We have completed this week’s homework and can sum the whole experience up by saying that I’d have preferred to have done a week’s worth of washing instead. Twice.
Who were the kings of disco?
A) Gees
B) Gees
C) Gees
D) Gees
Some people lean in for a kiss like they’re trying to lick spreadable cheese out of a jar.
I usually spend my Sundays texting apologies but I’ve had an alcohol free weekend now I have nothing to do.
This lady in Walgreens is staring at me like she’s never seen anyone put on deodorant and then put it back on the shelf.
Brain: eat that entire pizza
Stomach: please don’t
Me: *eats pizza*
Stomach: i hurt so much
Me: i feel sick
Brain: eat that dessert
Me: okay
Stomach: oh my god
LUKE: any weekend plans?
OTHER JEDI: I’m probably gonna do yoga
LUKE: omg I have to warn him
You say kidnapping. I say surprise adoption.
Tomato, Tomahto
Get in the van.
“Boss, I’ve got a probl-”
“There are no such things as problems, only opportunities”
“Oh, ok. I’ve got a serious drinking opportunity”
I just want to retire to Ireland and eat fish & chips every day, is that too much to ask?
My bank account: Yes
Every time I’m around my mother in law, I wonder who is running hell in her absence.
My wife is mad that my daughter is crying in this restaurant but she should be mad that our daughter is so bad at tic-tac-toe that I’ve beaten her 24 times in a row.
Me: how are you
Friday: good
Son, it’s ur 18th birthday, so I got u a brand new car…
“OMG DAD. WOW-”
…dboard box.
“But-”
Pack up, ur moving out birthday boy.
The pottery scene from Ghost except they’ve been married for ten years and she’s like “get away from me you idiot, I’m working”

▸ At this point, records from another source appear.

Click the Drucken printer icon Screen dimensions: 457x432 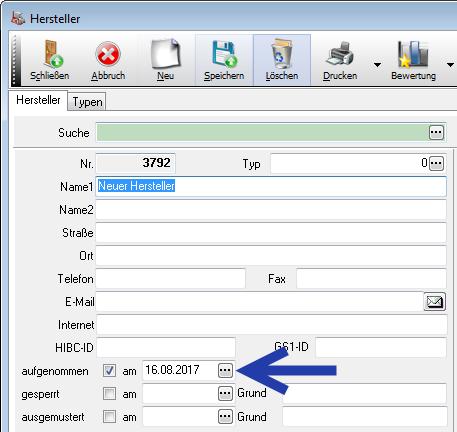pos(340,54)
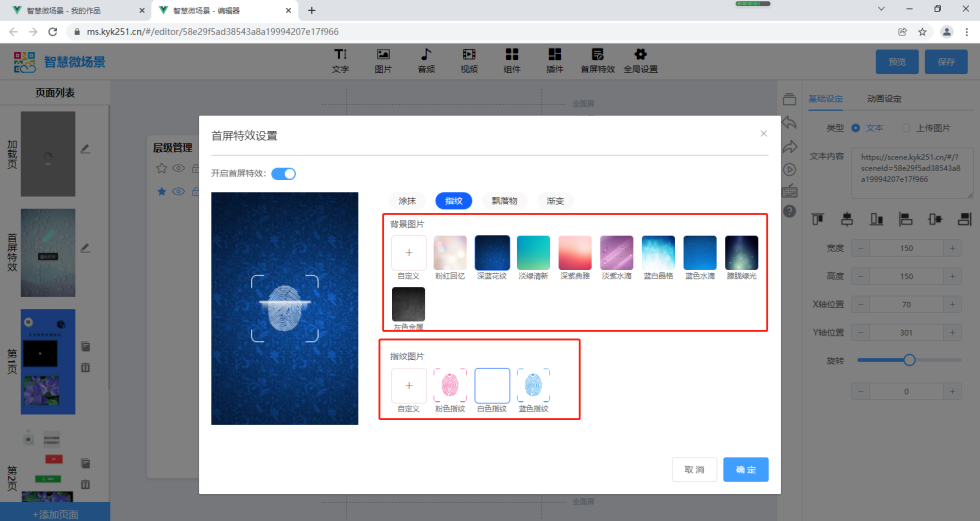
Task: Open the 文字 text tool
Action: [x=340, y=59]
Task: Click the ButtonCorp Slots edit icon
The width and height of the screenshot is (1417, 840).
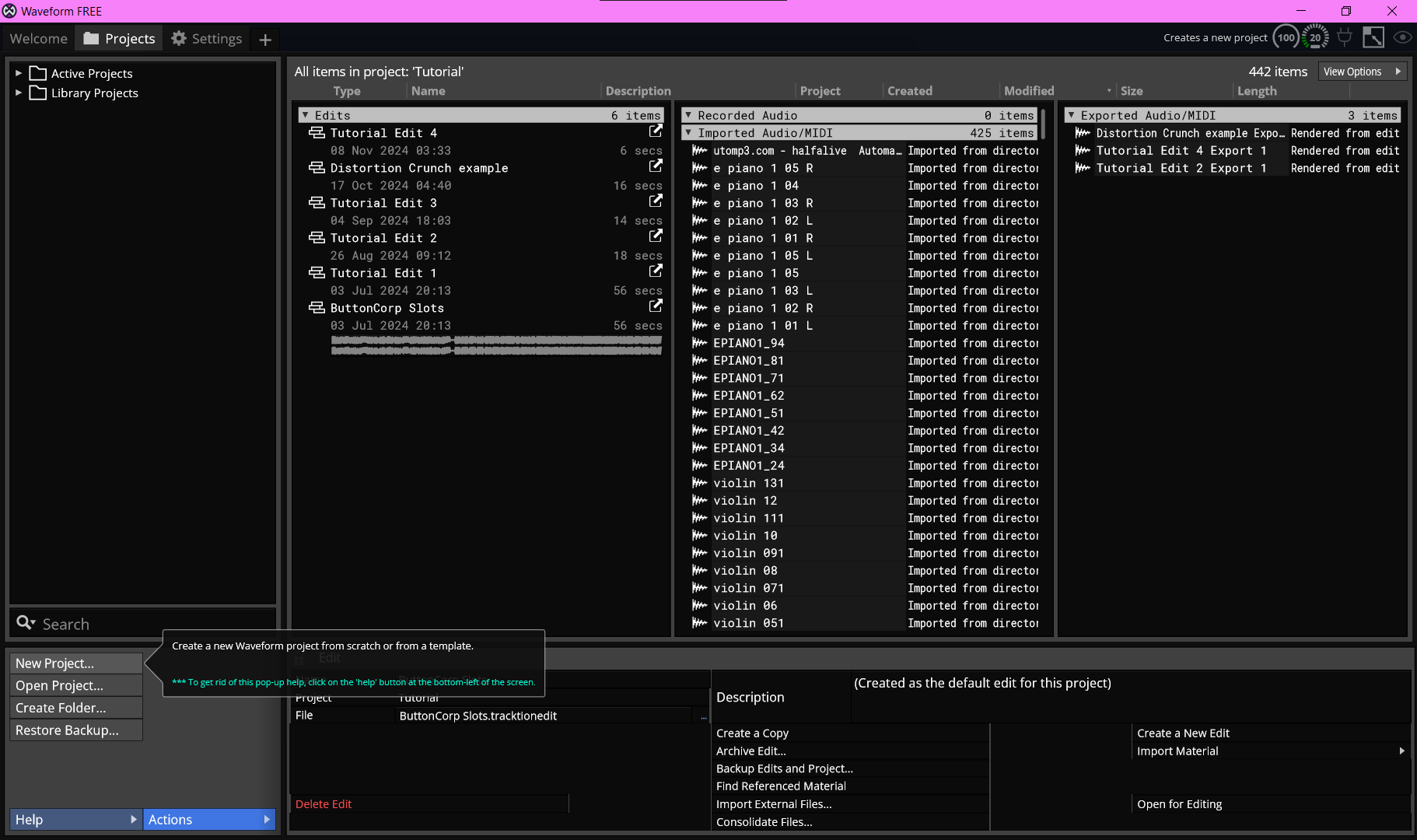Action: [x=317, y=308]
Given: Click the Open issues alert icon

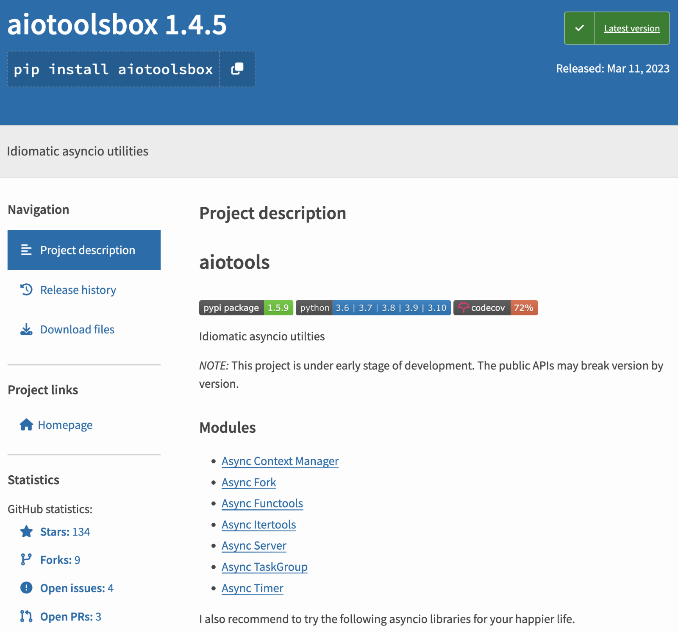Looking at the screenshot, I should pos(26,588).
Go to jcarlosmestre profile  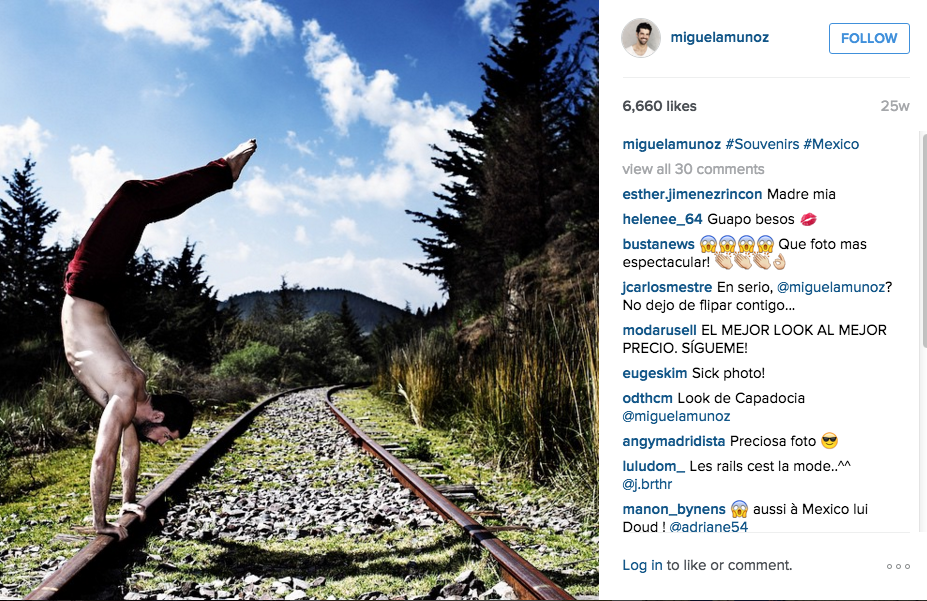pyautogui.click(x=667, y=287)
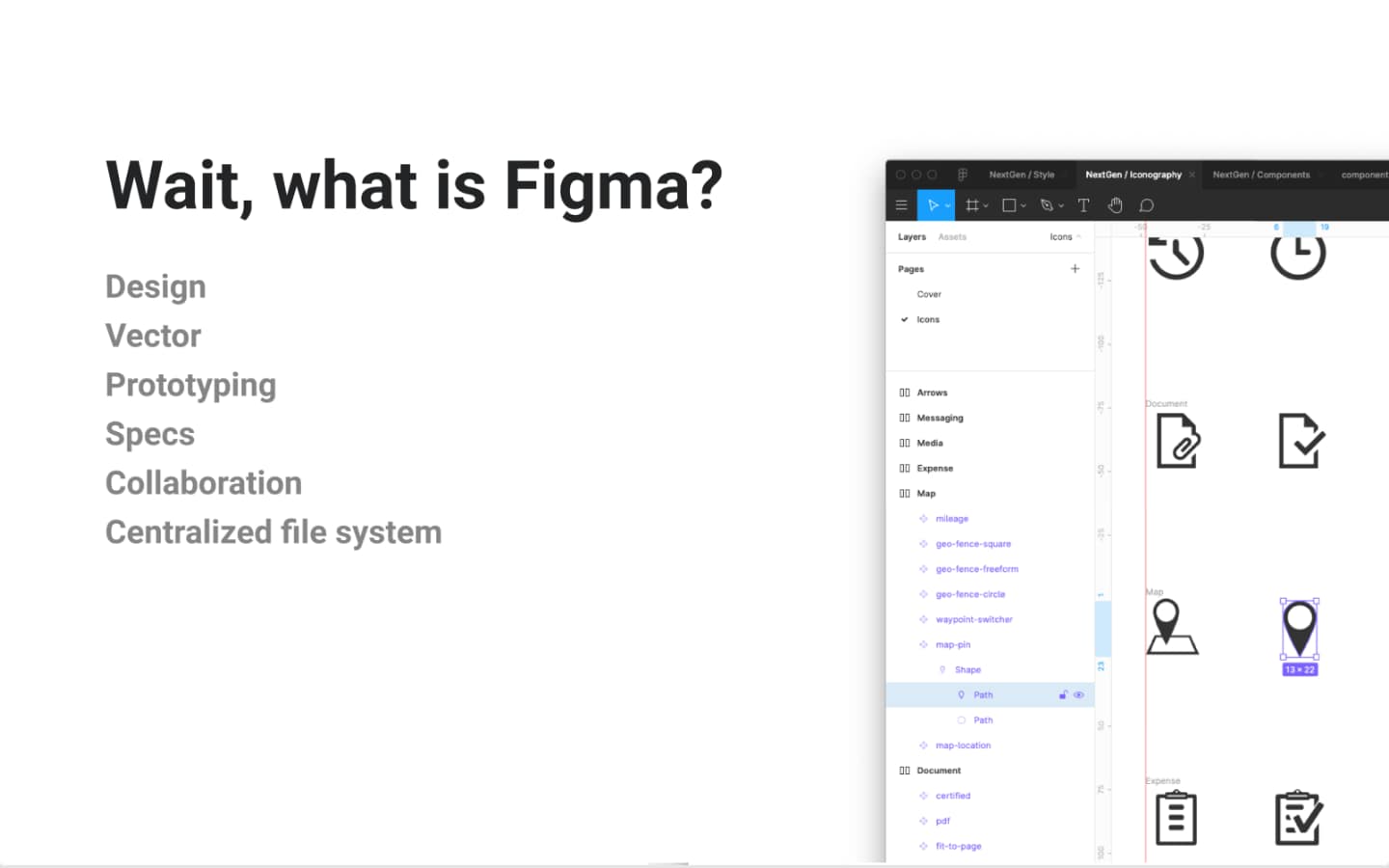Open dropdown arrow beside Pen tool

point(1061,206)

people in fantasy novels absolutely love removing from their knapsack some bread and hard cheese
When I die and doctors perform an autopsy, they’ll probably find twenty pounds of stickers off of fruit in my intestines
Seriously guys, you have no idea how much nothing I can accomplish when I’m on Twitter.
I still won’t want to talk to you after coffee, it’s a beverage not a miracle
*a family walking through the park suddenly becomes horrified at the sight of a man sitting on a bench reading a book*
child: {crying} where’s his phone, daddy?
dad: just look away!
mom: {live streaming their encounter} this is not who we are!